## Work required:
Whenever a line of the material contains the string "coordinates", it should be copied.
[Records provided Boundary: Start]
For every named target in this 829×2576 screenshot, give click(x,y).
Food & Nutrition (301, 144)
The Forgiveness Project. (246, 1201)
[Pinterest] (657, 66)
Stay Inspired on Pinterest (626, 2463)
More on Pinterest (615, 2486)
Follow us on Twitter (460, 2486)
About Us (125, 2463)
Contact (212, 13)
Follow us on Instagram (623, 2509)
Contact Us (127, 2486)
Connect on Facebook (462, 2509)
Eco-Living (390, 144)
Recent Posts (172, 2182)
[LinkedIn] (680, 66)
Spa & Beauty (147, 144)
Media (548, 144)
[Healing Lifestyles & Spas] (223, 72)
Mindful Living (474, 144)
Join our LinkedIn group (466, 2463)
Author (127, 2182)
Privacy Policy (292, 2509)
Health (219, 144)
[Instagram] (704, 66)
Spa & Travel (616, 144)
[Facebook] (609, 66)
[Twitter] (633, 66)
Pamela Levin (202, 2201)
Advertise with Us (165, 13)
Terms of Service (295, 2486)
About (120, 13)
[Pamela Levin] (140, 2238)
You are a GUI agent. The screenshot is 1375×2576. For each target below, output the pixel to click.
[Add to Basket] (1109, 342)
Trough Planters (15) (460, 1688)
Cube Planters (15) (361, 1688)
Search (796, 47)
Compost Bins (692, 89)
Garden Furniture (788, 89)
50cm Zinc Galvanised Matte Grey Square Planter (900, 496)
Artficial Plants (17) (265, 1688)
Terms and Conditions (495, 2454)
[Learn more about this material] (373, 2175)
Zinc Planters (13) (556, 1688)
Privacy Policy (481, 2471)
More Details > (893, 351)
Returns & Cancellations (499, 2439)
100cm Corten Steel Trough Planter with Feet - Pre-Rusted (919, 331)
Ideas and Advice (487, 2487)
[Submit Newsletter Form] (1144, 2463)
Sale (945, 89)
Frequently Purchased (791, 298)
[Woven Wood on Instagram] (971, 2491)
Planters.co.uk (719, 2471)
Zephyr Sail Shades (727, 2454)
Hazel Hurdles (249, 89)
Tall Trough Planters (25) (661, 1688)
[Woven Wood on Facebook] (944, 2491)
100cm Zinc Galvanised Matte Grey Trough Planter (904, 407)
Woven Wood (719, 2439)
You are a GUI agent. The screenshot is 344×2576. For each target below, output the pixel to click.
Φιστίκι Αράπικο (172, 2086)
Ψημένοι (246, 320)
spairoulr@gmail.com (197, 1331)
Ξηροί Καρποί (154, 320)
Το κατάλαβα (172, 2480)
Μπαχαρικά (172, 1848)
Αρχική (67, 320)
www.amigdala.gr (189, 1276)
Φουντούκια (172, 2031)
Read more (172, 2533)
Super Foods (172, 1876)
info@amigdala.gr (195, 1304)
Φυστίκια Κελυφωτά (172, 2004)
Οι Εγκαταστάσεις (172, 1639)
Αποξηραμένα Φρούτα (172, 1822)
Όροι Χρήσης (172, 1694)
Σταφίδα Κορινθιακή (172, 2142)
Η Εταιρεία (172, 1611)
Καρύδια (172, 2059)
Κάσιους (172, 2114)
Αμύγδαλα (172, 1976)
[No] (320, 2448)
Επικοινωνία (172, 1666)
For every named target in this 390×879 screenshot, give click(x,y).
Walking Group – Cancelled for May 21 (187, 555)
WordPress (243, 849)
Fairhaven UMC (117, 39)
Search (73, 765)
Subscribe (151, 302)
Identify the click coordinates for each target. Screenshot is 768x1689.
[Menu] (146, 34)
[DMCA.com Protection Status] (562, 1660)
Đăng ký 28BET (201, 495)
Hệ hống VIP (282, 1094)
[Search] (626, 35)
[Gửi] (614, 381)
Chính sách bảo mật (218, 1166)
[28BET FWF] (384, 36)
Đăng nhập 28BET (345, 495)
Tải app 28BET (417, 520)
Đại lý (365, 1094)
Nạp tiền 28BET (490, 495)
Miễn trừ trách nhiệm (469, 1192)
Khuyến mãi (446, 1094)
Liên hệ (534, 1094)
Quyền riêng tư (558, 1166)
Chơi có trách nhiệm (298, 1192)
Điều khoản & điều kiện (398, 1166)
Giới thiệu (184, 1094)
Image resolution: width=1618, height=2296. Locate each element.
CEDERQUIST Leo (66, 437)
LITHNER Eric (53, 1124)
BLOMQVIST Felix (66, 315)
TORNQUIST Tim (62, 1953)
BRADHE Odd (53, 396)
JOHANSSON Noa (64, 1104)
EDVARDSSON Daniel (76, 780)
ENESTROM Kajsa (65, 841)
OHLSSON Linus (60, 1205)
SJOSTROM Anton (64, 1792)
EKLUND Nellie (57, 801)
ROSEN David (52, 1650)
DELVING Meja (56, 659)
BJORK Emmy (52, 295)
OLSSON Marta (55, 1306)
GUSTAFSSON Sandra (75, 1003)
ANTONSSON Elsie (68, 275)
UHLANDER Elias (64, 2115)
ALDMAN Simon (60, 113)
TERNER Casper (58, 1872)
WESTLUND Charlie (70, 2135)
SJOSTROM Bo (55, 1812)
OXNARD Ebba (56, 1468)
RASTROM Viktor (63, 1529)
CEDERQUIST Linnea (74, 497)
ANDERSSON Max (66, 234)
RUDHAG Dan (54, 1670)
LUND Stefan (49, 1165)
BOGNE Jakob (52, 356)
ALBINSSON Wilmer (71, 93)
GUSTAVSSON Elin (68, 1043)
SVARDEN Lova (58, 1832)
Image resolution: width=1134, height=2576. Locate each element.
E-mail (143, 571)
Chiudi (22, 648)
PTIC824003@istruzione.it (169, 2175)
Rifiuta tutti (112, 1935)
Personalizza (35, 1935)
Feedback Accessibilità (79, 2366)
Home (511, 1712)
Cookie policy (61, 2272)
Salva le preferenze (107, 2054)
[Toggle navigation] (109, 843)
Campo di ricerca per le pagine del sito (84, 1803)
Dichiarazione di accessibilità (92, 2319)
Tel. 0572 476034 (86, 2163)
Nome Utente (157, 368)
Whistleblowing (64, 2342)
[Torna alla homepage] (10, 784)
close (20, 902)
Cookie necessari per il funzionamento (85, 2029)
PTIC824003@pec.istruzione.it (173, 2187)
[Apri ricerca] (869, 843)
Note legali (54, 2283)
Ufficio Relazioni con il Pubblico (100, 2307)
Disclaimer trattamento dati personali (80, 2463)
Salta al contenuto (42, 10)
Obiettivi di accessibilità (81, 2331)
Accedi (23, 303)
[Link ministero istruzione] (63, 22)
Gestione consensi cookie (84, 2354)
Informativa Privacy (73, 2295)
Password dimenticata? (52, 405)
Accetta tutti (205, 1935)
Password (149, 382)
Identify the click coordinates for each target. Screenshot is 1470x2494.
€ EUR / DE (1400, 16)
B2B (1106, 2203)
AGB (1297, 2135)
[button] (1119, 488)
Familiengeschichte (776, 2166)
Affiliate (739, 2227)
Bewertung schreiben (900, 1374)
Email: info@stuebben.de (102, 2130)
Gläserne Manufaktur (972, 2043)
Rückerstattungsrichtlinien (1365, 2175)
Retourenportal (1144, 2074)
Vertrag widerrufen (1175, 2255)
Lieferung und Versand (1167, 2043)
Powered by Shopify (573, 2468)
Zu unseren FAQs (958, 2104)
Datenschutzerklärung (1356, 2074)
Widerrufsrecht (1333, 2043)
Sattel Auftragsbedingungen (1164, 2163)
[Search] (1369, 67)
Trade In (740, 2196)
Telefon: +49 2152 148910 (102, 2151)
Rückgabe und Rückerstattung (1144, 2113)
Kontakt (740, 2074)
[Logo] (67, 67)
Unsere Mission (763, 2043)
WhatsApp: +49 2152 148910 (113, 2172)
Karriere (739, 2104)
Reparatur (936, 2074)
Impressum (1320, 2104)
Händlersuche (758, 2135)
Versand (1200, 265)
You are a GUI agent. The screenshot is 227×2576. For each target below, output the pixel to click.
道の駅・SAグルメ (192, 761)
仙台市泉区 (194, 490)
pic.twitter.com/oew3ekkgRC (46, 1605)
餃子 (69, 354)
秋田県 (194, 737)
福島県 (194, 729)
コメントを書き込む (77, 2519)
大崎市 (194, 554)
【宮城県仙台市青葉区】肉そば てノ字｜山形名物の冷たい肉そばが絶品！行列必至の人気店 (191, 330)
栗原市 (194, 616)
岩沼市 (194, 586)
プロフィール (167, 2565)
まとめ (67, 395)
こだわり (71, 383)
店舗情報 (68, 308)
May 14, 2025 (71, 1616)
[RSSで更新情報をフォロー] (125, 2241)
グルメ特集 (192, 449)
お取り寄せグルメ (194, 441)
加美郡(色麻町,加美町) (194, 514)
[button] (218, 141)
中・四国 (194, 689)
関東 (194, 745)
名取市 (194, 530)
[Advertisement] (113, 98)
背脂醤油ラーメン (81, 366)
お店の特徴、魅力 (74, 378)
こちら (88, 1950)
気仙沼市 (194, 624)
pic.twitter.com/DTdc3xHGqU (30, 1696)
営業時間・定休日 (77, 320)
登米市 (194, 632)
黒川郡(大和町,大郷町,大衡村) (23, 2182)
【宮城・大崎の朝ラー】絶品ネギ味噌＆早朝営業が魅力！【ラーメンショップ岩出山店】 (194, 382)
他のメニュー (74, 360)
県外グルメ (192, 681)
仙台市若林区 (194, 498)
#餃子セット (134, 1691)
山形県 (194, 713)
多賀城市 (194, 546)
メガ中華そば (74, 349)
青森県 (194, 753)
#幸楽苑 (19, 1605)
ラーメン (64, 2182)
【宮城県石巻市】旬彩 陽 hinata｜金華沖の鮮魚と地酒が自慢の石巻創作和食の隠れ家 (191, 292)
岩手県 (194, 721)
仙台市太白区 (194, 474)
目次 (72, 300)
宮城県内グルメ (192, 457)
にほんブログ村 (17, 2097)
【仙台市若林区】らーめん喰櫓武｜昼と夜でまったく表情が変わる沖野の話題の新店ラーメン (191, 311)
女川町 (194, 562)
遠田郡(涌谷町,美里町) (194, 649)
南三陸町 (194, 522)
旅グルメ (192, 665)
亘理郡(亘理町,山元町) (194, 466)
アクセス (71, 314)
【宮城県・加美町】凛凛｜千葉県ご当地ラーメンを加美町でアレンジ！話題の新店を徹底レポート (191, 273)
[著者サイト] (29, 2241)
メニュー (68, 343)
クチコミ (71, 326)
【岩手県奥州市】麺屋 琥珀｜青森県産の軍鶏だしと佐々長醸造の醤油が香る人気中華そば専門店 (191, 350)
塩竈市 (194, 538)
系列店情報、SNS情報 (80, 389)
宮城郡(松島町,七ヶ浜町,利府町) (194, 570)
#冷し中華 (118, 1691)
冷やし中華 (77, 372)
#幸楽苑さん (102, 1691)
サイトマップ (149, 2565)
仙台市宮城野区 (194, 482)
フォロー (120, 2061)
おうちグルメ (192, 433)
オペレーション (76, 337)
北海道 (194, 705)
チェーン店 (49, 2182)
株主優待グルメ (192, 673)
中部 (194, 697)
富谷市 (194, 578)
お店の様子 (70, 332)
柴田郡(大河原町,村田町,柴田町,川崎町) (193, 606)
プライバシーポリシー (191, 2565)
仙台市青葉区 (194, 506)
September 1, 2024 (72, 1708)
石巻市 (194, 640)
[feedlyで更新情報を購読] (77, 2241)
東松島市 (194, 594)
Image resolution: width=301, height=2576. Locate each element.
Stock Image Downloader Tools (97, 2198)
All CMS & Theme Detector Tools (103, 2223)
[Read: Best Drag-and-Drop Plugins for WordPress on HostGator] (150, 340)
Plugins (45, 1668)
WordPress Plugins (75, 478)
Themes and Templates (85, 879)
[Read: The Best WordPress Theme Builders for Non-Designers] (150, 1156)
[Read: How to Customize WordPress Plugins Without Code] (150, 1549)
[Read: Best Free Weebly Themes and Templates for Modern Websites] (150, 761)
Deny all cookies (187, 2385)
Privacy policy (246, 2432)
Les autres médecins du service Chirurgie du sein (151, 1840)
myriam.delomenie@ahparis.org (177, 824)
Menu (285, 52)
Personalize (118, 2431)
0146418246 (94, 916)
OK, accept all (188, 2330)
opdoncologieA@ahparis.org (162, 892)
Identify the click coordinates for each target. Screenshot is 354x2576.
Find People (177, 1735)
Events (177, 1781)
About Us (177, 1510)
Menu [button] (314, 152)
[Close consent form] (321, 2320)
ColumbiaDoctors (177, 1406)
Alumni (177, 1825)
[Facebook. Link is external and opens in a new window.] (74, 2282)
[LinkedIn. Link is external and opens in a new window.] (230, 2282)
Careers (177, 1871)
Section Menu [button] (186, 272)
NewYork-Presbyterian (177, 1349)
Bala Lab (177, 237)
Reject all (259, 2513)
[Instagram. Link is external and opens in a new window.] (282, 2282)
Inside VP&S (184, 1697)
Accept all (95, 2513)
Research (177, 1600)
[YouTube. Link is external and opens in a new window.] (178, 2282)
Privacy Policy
[Records provided Boundary: End]
## Result of this task:
Identify the click coordinates for each target. Screenshot is 768x1689.
Identify the click coordinates for each target. Screenshot is 1470x2494.
Identify the click coordinates for each target. Screenshot is 354x2576.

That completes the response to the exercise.